Page MenuHome GnuPG

gnupg v2 does not allow for parallel processing any more
Closed, InvalidPublic

Description

I used gnupg v1 to decrypt files in parallel. Now that gnupg v2 is using gpg-agent
for all of the hard work, and gpg-agent either gets locked or isn't parallelized,
this does not work any more. Can we please fix this?

Event Timeline

Now that gnupg v2 is using gpg-agent for all of the hard work,

It isn't.
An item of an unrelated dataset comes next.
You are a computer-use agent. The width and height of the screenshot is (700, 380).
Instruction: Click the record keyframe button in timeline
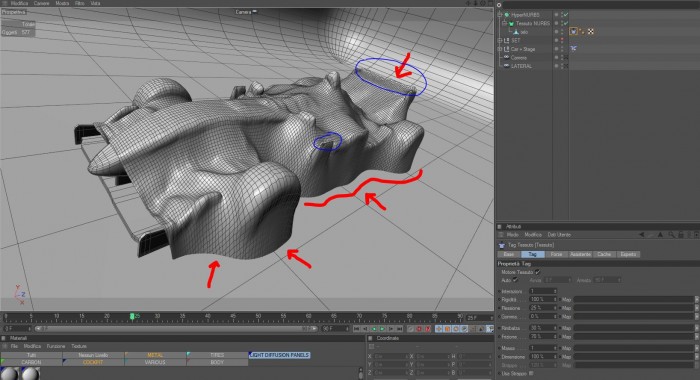coord(419,329)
The agent merely decrypts the session key. gpg then decrypts the
actual data with the symmetric cipher.

and gpg-agent either gets locked

It isn't.

or isn't parallelized,

It is.

this does not work any more.

Can you please be more specific?

Well, I can only say right now that since upgrading to Ubuntu 16.10, the gpg
command now is gnupg v2 by default, and my parallel decryption using
multiple gpg processes does not work any more. "Not working" means there is
only one gpg-agent processes using any CPU at all, and it is using only one
CPU core at 100% for a very long time. Nothing else pops up in top regarding
CPU usage. 75% of the CPU cores remain idle. So my guess is that the gpg-
agent does all of the work and therefore prevents multiple parallel
executions. My conclusions seem pretty obvious to me. But maybe it has to do
with stuff done by some downstream debian or Ubuntu packagers?

I just tried:

$ g10/gpg --encrypt -r samuel </dev/urandom >/dev/null

As expected, the gpg process eats a lot of cpu time, and I can spawn two of them
just fine. This works with both my build as well as gpg from Debian testing.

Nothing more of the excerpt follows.